The outer elegance would survive Civil War and Charleston’s economic decline, but the spacious interior was gutted for steam powered shafts that pumped water through pipe mains first created throughout the city by the early 1880’s, as the old mansion became home to the city water utility. Until the post-Civil War period, shallow wells and rainwater had been Charleston’s water supply, and the populace suffered from water-borne diseases spread by germs that festered in the city’s heat.

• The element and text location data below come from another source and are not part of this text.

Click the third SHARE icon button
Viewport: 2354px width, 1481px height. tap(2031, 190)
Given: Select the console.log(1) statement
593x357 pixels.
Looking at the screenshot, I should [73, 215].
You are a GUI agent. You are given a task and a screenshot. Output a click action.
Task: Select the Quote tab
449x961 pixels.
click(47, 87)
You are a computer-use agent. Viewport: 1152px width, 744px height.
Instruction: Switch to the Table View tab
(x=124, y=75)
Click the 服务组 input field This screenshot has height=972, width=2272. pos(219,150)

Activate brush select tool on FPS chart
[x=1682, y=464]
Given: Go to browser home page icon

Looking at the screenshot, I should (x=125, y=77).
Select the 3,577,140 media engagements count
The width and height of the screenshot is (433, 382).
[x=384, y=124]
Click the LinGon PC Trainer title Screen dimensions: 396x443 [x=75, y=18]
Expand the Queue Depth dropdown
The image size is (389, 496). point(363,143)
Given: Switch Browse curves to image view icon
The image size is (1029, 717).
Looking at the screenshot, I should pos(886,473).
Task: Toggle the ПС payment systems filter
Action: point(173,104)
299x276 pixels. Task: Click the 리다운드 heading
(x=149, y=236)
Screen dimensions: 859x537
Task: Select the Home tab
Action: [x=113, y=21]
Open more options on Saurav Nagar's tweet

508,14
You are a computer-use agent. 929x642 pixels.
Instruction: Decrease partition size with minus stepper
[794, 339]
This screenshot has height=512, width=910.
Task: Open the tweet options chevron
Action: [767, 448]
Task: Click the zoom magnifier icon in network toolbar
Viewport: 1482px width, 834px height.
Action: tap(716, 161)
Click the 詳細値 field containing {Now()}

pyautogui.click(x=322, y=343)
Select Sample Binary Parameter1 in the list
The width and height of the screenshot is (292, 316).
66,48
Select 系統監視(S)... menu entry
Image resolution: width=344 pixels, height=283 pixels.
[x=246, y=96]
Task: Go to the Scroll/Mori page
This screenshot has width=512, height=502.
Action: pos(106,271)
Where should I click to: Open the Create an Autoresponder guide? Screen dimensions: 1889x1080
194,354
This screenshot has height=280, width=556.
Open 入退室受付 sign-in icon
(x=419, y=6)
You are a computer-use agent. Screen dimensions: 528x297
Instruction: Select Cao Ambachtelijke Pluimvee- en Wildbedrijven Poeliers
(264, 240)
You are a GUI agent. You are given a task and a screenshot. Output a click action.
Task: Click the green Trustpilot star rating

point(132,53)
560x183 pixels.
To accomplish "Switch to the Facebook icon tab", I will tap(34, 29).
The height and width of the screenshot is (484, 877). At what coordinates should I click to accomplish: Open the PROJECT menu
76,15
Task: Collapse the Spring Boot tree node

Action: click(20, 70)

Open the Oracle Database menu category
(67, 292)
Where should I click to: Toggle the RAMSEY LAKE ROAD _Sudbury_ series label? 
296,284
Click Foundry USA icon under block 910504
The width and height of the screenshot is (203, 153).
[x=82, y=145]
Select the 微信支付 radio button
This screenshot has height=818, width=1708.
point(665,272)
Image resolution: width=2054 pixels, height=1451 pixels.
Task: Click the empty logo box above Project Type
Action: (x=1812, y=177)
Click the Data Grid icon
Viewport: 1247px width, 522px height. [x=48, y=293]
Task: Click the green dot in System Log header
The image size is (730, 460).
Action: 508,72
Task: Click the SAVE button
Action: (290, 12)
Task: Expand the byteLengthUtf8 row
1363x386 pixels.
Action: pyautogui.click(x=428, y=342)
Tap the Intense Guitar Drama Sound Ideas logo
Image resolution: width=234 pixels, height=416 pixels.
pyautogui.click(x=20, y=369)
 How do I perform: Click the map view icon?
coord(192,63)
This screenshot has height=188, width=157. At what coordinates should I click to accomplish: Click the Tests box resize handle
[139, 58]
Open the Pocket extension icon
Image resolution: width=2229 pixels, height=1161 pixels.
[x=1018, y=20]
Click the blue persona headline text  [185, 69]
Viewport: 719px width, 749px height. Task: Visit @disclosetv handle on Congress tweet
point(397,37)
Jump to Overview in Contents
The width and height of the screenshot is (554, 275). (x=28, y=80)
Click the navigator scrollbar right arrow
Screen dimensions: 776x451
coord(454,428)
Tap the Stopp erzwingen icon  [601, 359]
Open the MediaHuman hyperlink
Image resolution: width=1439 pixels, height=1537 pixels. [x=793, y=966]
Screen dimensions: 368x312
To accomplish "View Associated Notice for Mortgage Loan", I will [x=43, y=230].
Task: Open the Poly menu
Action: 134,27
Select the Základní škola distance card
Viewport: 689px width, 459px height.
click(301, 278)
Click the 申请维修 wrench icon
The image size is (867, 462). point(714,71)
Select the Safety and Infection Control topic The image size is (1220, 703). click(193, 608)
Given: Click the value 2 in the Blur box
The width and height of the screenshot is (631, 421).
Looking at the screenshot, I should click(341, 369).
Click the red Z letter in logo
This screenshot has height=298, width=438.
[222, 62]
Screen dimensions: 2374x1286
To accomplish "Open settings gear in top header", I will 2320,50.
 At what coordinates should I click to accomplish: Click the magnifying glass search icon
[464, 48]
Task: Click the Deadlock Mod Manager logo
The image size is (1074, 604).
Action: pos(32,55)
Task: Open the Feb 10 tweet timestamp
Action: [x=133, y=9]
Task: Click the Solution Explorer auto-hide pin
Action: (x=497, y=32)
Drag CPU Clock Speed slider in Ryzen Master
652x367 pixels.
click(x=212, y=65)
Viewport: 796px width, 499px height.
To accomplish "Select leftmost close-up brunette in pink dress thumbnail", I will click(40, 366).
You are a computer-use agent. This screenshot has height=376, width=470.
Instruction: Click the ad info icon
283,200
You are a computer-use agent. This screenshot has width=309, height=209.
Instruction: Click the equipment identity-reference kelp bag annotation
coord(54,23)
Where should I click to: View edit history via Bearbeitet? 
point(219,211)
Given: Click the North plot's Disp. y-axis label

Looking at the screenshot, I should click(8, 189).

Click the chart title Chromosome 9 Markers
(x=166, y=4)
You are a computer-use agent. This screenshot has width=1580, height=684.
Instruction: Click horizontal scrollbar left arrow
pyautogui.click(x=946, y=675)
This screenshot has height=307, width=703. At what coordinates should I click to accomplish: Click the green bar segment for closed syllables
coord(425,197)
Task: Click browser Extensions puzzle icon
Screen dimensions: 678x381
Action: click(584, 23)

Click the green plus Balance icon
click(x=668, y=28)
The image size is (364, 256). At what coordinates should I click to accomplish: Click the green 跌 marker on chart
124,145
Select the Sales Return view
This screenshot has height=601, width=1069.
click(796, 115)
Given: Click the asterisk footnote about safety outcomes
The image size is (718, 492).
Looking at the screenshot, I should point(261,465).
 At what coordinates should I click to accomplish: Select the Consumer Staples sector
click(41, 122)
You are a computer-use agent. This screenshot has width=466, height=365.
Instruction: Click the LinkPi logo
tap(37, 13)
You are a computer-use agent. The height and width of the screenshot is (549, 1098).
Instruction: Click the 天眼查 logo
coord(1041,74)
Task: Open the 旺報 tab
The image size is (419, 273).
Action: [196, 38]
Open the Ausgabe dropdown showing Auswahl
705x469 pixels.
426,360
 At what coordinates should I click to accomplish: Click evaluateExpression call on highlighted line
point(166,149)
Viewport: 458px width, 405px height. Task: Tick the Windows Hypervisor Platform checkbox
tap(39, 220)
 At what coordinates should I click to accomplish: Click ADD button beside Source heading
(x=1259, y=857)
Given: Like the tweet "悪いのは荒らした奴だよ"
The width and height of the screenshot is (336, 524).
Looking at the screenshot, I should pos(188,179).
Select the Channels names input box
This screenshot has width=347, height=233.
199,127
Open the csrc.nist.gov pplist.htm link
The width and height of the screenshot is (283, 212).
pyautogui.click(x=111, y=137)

A new artesian well system was successfully completed in 1878, allowing for the pumping of 3 million gallons daily from a huge reservoir behind the house.
In 1933, a public swimming pool was built on the property, and was used until 1963. By that time, Charleston’s water supply was primarily derived from the Edisto River, but the artesian flow continued until the 1980’s when the underground aquifer dried up.
The Middleton-Pinckney House is now home to administrative offices for Spoleto USA, Charleston’s annual international arts and music festival, and presumably it is a welcome signal from the past if the roof springs an occasional leak.